China’s South China Sea stance reflects its burgeoning military power. The People’s Liberation Army’s naval forces have been the biggest beneficiaries of a buildup that is reaching critical mass, funded by annual double-digit increases in the defense budget for almost every year of the past two decades.

During that time, the Chinese navy has developed or bought — chiefly from Russia — new submarines, destroyers and frigates, many outfitted with sophisticated missiles and stealth capabilities.

The expansion has made the 225,000-strong naval force into Asia’s largest and allowed it to expand its mission beyond retaking Taiwan, for 60 years one of China’s core goals. Now it is focused on projecting the country’s power deeper into the Pacific and protecting sea lanes vital for trade and energy imports.

None of this has gone down well in many parts of Southeast and South Asia, where the U.S. is seen more and more as a counterweight to growing Chinese power.

Former American antagonist Vietnam is encouraging this trend, and officials in Singapore have cautioned against a wholesale American retreat from a region where it once was the predominant foreign power.

In Northeast Asia as well, China’s expanding power is encouraging many influential commentators to press for a resolute American defense presence. That includes the areas where South Korea and the United States are practicing naval maneuvers this week to deter Chinese ally North Korea from replicating the kind of attack that an international commission says killed 46 South Korean sailors aboard a South Korean warship in March.

Retired Lt. Gen. Noboru Yamaguchi, a professor of military history at Japan’s National Defense Academy, said the best way to preserve peace between Tokyo and Beijing is to encourage closer Japanese defense ties with Washington.

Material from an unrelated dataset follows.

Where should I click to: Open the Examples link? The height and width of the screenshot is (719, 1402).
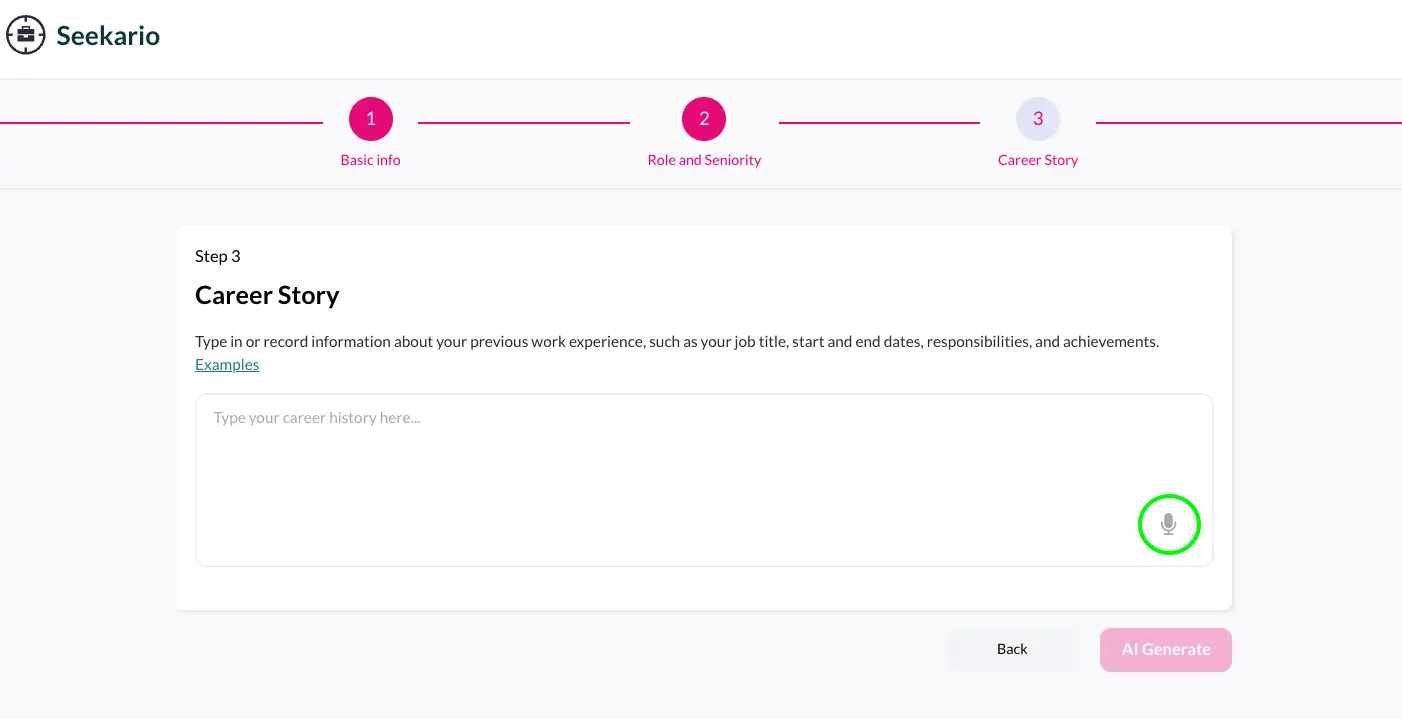[227, 364]
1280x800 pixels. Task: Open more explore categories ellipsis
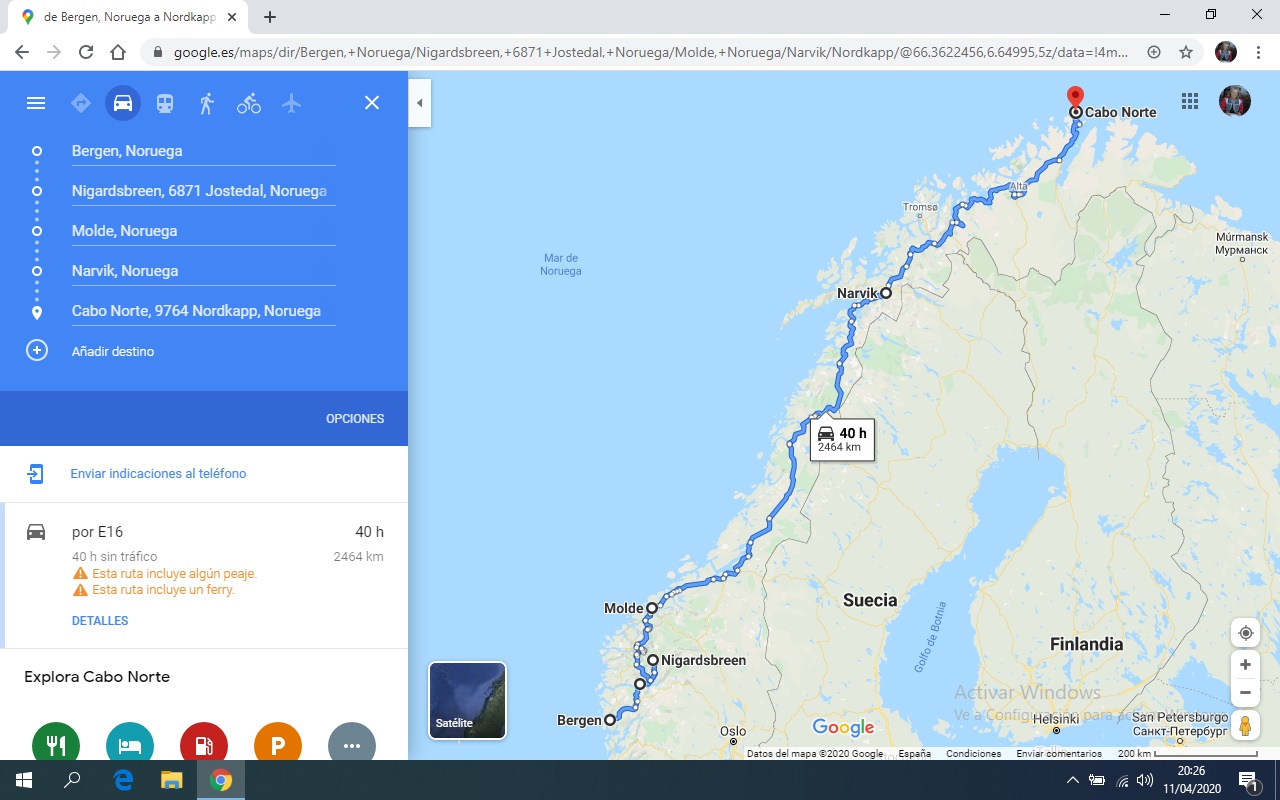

“I am now arguing that we have to strengthen the alliance with the U.S.,” he said in an interview. “By doing so, we can get closer to China.”

Gen. Yamaguchi said relations between South Korea and China have deteriorated in recent years — not least because of China’s continuing support for the North — but that the South’s ties with Washington remain strong.

“[That’s] what allows me to sleep at night,” he said.

Despite Gen. Yamaguchi’s sentiments, some U.S. academics question Washington’s resolve in seriously confronting China because of fears that Beijing could retaliate in ways that hurt American interests.

Edward Friedman, a political scientist at the University of Wisconsin at Madison, said there appears to be disagreement within the U.S. government over how to deal with China. One side wants to remain soft on China to encourage it to consume more U.S. goods, while the security establishment favors a hard-line approach, he said.

The security establishment “cannot help but see that [Beijing] is ever more assertive in establishing a China-centered order in Asia,” he wrote in an e-mail.

Added the University of Pennsylvania’s Mr. Waldron: “The impulse to mollify China is very strong in Washington these days, strengthened by the way we are overextended already in Afghanistan and Iraq, and the longer-term view, dating back to [Henry] Kissinger and [Richard] Nixon but still surviving, that Beijing, and not Tokyo, is somehow naturally Washington’s appropriate partner in Asia.”

Former Pentagon official Thomas Mahnken said a key question in determining the future of U.S.-China policy is whether the elements in the American administration that favored containment prevail over those that favor engagement.

“During the Bush administration and into the presidency of Obama it has been the Treasury Department and perhaps to a lesser extent the State Department that has had the dominant hand in China policy, he said. “Both of these are bureaucracies that tend to favor engagement.”